Дипломатические переговоры с Ксеньинским институтом были успешно завершены, и через день мы начали эвакуацию наших соседок».
Душевная история, правда? В принципе, комендант Смольного мог попросту велеть очистить помещения — и ступайте себе, куда хотите. Однако именно большевики озаботились судьбой несчастных женщин — никому из «классово-близких» они были попросту не нужны. Это еще штришок к вопросу о «России, которую мы потеряли»…
История вторая. «А ты кто будешь?»
Итак, первым делом надо было наладить охрану. Вроде бы простое дело, тем более для моряка — а оказалось неожиданно заковыристым.

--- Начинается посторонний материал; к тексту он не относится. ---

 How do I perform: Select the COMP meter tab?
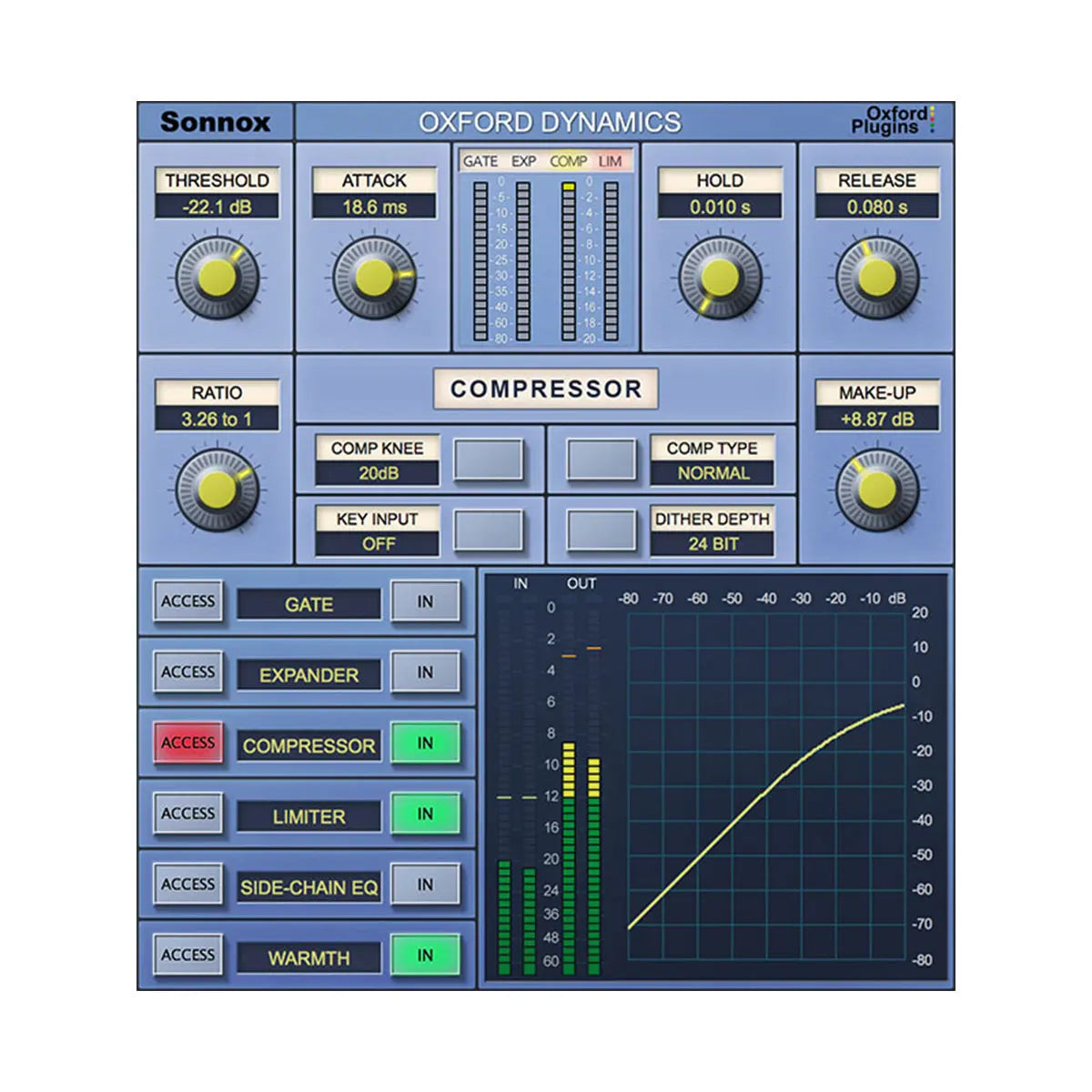(569, 161)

«…Прогнали ударниц из Смольного, а я между тем занялся проверкой порядка выдачи пропусков. Проверил. Выдает пропуска, оказывается, кто угодно и кому угодно. Выписывают-то их в комендатуре, но кто выписывает? Писаря, которые сидят в комендатуре с дооктябрьских дней, набраны из военных писарей царской службы. Писари же да фельдфебели — первые шкуры, вечно около начальства терлись, это каждый матрос и солдат знает. Пойди разберись, кому эти писари дают пропуска. Вижу, так дальше нельзя. Какая уж тут охрана?..
Пошёл к Дзержинскому. Надо, мол, меры принимать. Выслушал меня Феликс Эдмундович и говорит:
— Дело не легкое. Люди везде нужны. Так что на многое не рассчитывай. Несколько человек покрепче возьмём из Кронштадта. Вместе с теми матросами, что пришли в Смольный с тобой, они составят основной костяк комендатуры, его ядро. Ну, а в остальном поможет Красная гвардия.
Сел Феликс Эдмундович к столу, набросал несколько слов на листке бумаги и протянул мне:
— На, двигай в Кронштадт за подмогой.
Я прочитал:
„В КРОНШТАДТСКИЙ МОРСКОЙ КОМИТЕТ 4 ноября 1917 г.
Прошу назначить семь человек матросов для обслуживания Смольного института. Предс. Дзержинский“.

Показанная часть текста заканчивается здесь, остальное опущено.